Cara a cara otra vez. Como hace 112 años, cuando se cruzaron —y con bronca— por primera vez. Pero hace ya un buen tiempo que lo más osado se agota en la previa, con una expectativa por hacer morder el polvo a los “primos” que ninguno de los dos termina por concretar. Belgrano y Talleres reeditarán este domingo el capítulo 407 de un clásico que, en sus últimas seis ediciones, sólo encadenó empates para alimentar la esencia del derbi más equilibrado del fútbol profesional argentino. Igualados en cantidad de triunfos (133 por lado), el nuevo choque amenaza por séptima vez consecutiva con inclinar la historia hacia un lado.
Está claro que, en estos partidos, el hincha sólo aspira a un resultado: el triunfo. Y hace ya un buen rato que ninguno de los dos tiene motivos de festejos. De hecho, hace ocho años que oficialmente no se vencen, aunque en ese lapso Talleres celebró un par de triunfos amistosos (2-0 en 2019 y 3-0 en 2023).
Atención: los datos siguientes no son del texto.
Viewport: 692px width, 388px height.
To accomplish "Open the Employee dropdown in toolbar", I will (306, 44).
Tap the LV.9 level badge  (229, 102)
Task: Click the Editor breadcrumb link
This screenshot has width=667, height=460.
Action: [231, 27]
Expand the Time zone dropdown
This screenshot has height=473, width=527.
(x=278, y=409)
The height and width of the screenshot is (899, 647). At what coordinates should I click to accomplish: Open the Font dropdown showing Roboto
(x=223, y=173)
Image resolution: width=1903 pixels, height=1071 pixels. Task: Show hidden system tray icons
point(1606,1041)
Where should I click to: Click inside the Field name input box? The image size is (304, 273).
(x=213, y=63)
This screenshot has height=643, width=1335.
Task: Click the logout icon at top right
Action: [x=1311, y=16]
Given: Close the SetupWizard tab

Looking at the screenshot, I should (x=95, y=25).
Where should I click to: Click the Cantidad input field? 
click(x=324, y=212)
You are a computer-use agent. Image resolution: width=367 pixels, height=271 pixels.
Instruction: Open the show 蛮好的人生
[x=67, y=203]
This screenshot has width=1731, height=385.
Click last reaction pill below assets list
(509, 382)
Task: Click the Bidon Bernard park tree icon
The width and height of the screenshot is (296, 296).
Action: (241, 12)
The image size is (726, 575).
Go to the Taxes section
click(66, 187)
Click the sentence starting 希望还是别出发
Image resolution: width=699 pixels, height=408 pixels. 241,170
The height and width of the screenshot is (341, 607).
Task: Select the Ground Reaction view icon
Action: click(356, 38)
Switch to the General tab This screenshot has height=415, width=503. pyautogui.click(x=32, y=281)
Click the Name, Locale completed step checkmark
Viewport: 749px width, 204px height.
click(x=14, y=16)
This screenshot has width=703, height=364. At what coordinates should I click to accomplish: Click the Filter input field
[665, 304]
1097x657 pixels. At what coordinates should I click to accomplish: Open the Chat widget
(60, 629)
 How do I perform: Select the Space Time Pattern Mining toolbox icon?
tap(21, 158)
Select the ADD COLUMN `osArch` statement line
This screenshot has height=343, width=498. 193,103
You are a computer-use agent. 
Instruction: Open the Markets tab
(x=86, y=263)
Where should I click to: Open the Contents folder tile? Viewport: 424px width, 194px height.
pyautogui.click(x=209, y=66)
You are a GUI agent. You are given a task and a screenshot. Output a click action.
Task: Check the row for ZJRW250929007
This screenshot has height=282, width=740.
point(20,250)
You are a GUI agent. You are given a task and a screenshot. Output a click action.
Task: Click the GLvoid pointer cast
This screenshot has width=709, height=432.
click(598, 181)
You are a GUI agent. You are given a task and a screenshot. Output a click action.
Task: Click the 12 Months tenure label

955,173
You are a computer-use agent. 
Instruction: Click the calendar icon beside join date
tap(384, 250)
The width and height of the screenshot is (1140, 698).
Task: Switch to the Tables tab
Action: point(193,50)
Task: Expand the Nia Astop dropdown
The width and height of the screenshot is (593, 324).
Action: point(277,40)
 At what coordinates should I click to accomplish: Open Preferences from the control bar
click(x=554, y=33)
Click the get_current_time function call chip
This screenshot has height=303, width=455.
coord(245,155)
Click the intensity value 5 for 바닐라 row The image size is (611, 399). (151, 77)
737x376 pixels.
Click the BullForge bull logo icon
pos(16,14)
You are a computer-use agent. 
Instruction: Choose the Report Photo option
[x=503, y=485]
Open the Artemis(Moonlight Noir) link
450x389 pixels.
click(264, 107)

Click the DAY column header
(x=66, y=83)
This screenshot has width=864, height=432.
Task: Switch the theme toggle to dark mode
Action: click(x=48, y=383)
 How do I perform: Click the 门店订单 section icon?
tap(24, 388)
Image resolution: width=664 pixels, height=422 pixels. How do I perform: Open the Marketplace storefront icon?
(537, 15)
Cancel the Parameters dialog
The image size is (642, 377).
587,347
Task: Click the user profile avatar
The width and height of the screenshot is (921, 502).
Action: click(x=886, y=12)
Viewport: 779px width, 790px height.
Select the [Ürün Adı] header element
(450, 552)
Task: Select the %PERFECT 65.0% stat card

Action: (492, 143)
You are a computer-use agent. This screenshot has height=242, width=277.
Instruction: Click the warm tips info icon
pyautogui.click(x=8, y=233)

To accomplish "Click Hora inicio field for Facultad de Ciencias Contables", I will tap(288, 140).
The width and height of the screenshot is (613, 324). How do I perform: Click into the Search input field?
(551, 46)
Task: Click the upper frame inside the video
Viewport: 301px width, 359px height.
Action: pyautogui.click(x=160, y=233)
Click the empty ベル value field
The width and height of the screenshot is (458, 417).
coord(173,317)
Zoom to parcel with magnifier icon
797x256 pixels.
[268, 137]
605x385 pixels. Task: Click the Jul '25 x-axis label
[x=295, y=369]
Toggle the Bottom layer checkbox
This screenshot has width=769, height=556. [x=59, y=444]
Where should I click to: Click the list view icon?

Tal vez porque en los clásicos siempre se espera el resultado positivo, la serie de empates parece interminable e indigerible. De manera especial para Belgrano, ansioso por volver a celebrar un triunfo que se hace desear, en la peor racha adversa que haya tenido en el devenir de un historial que, si pierde este domingo, volvería a manos rivales después de 23 años.
Ahora, el Pirata lleva casi ocho años sin ganar (2-1 en un amistoso del 22 de julio de 2018), pero está a un mes de cumplir ¡20 años! sin una victoria oficial (2-1 el 15 de abril de 2006 por el Clausura de la B Nacional).
Por el lado de la “T”, que en las últimas temporadas sonrió mucho más seguido que su tradicional adversario (sólo perdió el citado amistoso en los últimos 16 cruces oficiales y amistosos), también hay objetivos por cumplir: volver a liderar el historial absoluto después de más de dos décadas (desde el 20 de septiembre de 2003).
Belgrano vs Talleres, el clásico de siempre. (Archivo / La Voz.)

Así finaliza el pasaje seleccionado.